[Collected data entries]
· · · · · · ·

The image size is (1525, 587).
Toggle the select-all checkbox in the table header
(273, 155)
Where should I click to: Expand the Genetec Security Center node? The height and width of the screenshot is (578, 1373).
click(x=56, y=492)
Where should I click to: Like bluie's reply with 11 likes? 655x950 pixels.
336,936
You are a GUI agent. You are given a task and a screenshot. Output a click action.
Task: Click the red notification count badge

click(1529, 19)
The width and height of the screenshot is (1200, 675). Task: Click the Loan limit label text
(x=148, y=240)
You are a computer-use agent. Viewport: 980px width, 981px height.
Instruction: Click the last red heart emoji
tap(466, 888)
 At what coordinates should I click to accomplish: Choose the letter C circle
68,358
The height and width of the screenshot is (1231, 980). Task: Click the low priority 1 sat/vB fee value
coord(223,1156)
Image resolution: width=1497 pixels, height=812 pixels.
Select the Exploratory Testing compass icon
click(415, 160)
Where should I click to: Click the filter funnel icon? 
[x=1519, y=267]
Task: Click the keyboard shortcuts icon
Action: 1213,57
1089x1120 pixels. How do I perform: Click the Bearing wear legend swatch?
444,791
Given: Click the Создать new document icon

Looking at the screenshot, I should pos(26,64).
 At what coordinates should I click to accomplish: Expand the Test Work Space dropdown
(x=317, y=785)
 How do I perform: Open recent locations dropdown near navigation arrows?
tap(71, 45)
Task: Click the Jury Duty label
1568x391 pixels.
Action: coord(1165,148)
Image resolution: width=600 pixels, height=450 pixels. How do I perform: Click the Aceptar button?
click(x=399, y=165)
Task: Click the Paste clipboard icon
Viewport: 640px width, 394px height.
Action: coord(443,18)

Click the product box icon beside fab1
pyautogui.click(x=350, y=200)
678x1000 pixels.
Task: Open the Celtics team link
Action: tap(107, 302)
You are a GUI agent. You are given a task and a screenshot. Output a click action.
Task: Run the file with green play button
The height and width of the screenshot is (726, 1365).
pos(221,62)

· · · · · · ·

Every record needs to be written out again, exactly as it was given.

_Exercise result:_
The image size is (1525, 587).
Toggle the select-all checkbox in the table header
(273, 155)
Where should I click to: Expand the Genetec Security Center node? The height and width of the screenshot is (578, 1373).
click(x=56, y=492)
Where should I click to: Like bluie's reply with 11 likes? 655x950 pixels.
336,936
You are a GUI agent. You are given a task and a screenshot. Output a click action.
Task: Click the red notification count badge

click(1529, 19)
The width and height of the screenshot is (1200, 675). Task: Click the Loan limit label text
(x=148, y=240)
You are a computer-use agent. Viewport: 980px width, 981px height.
Instruction: Click the last red heart emoji
tap(466, 888)
 At what coordinates should I click to accomplish: Choose the letter C circle
68,358
The height and width of the screenshot is (1231, 980). Task: Click the low priority 1 sat/vB fee value
coord(223,1156)
Image resolution: width=1497 pixels, height=812 pixels.
Select the Exploratory Testing compass icon
click(415, 160)
Where should I click to: Click the filter funnel icon? 
[x=1519, y=267]
Task: Click the keyboard shortcuts icon
Action: 1213,57
1089x1120 pixels. How do I perform: Click the Bearing wear legend swatch?
444,791
Given: Click the Создать new document icon

Looking at the screenshot, I should pos(26,64).
 At what coordinates should I click to accomplish: Expand the Test Work Space dropdown
(x=317, y=785)
 How do I perform: Open recent locations dropdown near navigation arrows?
tap(71, 45)
Task: Click the Jury Duty label
1568x391 pixels.
Action: coord(1165,148)
Image resolution: width=600 pixels, height=450 pixels. How do I perform: Click the Aceptar button?
click(x=399, y=165)
Task: Click the Paste clipboard icon
Viewport: 640px width, 394px height.
Action: coord(443,18)

Click the product box icon beside fab1
pyautogui.click(x=350, y=200)
678x1000 pixels.
Task: Open the Celtics team link
Action: tap(107, 302)
You are a GUI agent. You are given a task and a screenshot. Output a click action.
Task: Run the file with green play button
The height and width of the screenshot is (726, 1365).
pos(221,62)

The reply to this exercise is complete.